В «Трудовом хлебе», втором спектакле Александра Коршунова, Ольга Пашкова играла Наташу. Эта скромная и разумная девушка-труженица была словно младшей сестрой Елены – то же внутреннее достоинство, естественное, как дыхание. Та же царственная осанка. Та же чистота и жертвенность. В финале спектакля Наташа переживала очень страшный момент – узнавая о предательстве возлюбленного, она отдавала себя человеку нелюбимому. Отрешённо падала на колени перед дядей: «Благословите нас на трудовую жизнь». И кипенно-белое платье её было похоже на траурное. «Что-то в этот момент умирало в ней навсегда, – говорит Александр Коршунов. – Возможность счастья. Но она сильный человек, у неё были обязательства, была семья. И она восставала из пепла».
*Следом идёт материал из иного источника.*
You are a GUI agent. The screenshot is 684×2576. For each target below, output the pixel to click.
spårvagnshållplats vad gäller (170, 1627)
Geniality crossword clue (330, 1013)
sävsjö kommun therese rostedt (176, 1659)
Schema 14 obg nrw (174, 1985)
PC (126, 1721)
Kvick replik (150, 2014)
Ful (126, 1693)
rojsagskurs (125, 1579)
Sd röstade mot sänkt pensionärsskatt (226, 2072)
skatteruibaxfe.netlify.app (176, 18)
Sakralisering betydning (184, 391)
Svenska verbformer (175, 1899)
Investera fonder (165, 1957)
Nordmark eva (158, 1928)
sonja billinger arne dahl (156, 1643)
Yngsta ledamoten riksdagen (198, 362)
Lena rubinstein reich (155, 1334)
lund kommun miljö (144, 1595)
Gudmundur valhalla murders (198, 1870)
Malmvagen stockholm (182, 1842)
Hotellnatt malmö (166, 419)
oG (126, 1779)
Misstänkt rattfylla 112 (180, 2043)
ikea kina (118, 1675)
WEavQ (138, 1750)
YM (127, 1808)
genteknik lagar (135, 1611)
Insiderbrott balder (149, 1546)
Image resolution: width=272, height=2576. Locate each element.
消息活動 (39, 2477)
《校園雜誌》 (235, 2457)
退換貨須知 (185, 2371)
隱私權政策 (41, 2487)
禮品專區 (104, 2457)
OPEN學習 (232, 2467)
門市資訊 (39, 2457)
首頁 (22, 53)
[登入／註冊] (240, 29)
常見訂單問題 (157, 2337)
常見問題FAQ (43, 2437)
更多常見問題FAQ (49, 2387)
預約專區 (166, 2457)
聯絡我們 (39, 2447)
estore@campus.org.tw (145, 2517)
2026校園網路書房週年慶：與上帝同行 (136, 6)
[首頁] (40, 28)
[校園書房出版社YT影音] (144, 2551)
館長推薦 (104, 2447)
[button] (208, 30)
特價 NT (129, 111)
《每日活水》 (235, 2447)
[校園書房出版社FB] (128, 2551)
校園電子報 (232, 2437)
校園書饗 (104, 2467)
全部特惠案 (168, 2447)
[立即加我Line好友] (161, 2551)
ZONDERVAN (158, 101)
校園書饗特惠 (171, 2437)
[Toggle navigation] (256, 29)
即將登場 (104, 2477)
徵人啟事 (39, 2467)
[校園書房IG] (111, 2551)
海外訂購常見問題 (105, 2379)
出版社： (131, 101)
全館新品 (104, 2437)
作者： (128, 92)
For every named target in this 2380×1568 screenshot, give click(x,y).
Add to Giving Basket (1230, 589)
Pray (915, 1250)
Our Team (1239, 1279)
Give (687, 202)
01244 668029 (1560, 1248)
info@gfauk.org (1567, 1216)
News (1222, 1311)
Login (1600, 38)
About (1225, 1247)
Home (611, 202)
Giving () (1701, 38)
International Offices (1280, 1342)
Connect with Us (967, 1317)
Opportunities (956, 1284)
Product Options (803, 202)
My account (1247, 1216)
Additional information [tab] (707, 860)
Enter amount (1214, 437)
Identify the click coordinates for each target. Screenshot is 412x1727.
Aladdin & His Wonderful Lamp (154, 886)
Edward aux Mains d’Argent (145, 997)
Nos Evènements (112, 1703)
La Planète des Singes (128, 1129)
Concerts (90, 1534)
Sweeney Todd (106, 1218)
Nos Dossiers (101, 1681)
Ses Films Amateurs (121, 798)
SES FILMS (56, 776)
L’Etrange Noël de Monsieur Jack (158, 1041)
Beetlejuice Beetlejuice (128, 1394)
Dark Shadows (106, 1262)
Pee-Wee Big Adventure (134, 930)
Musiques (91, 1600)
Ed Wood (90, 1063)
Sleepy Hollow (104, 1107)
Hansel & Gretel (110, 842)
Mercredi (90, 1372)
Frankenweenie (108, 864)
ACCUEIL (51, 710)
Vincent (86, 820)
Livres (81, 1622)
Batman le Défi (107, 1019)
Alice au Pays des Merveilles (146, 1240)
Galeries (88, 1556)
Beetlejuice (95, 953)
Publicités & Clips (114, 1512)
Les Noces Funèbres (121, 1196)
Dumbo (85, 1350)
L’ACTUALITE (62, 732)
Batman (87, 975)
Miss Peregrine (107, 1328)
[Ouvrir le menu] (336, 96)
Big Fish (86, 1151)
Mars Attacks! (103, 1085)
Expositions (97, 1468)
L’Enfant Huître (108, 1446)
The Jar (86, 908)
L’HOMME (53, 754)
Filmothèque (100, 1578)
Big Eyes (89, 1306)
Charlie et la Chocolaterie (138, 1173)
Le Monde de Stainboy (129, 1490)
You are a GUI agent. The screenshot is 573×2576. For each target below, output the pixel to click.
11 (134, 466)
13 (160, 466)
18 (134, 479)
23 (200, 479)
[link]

Образ благородной и печальной девушки, женщины, страдающей из-за несчастной любви, был близок актрисе много лет. В итальянской комедии дель а́рте для этого типа ролей непременно придумали бы особую маску – вроде Пьеретты, женской ипостаси Пьеро. (К одноимённой героине из спектакля Малого театра «Восемь любящих женщин» это отношения не имеет. А вот к таировской Пьеретте и маске Пьеро Александра Вертинского – вполне вероятно.)

«Я обожаю спектакли, в которых можно поплакать, пострадать, – смеётся Ольга. – О, дайте мне только волю! С каким наслаждением я играла Соню в «Лешем», а потом Марию Гамильтон в спектакле «Царь Пётр и Алексей»! Умница, красавица, да на эшафот – просто мечта любой актрисы!»

Но удивительно, с какой настойчивостью самые разные режиссёры Малого театра её из этого печального образа вытаскивали.

Борис Морозов, работая над спектаклем «Убийство Гонзаго», выбивал из неё благородство довольно жестокими способами. Ольга играла Амалию, певичку и танцовщицу из убогой корчмы, взятую в труппу Чарльза на роли куртизанок. Морозов представлял Амалию напористой вульгарной девицей, которая цеплялась за любой шанс вырваться со дна жизни. А Ольга видела в ней несчастную девушку, влюблённую в своего директора, Чарльза. «Морозову нужна была дерзкая Амалия, озлобленная как волчонок, – рассказывает Ольга. – А я была благополучной голубой героиней, у которой всё хорошо в жизни. Как пробудить злость в такой? Он меня провоцировал, пытался уязвить самолюбие, специально ввёл на эту роль начинающую актрису (она потом не играла) и хвалил её. А я переживала страшно, оттого что ничего не умею и не могу. И однажды моё самолюбие так взбунтовалось, что я после репетиции упала в обморок и попала с сосудистым кризом в больницу. Думаю, что роль в конце концов получилась, потому что Борис Афанасьевич брал меня потом и в другие свои спектакли».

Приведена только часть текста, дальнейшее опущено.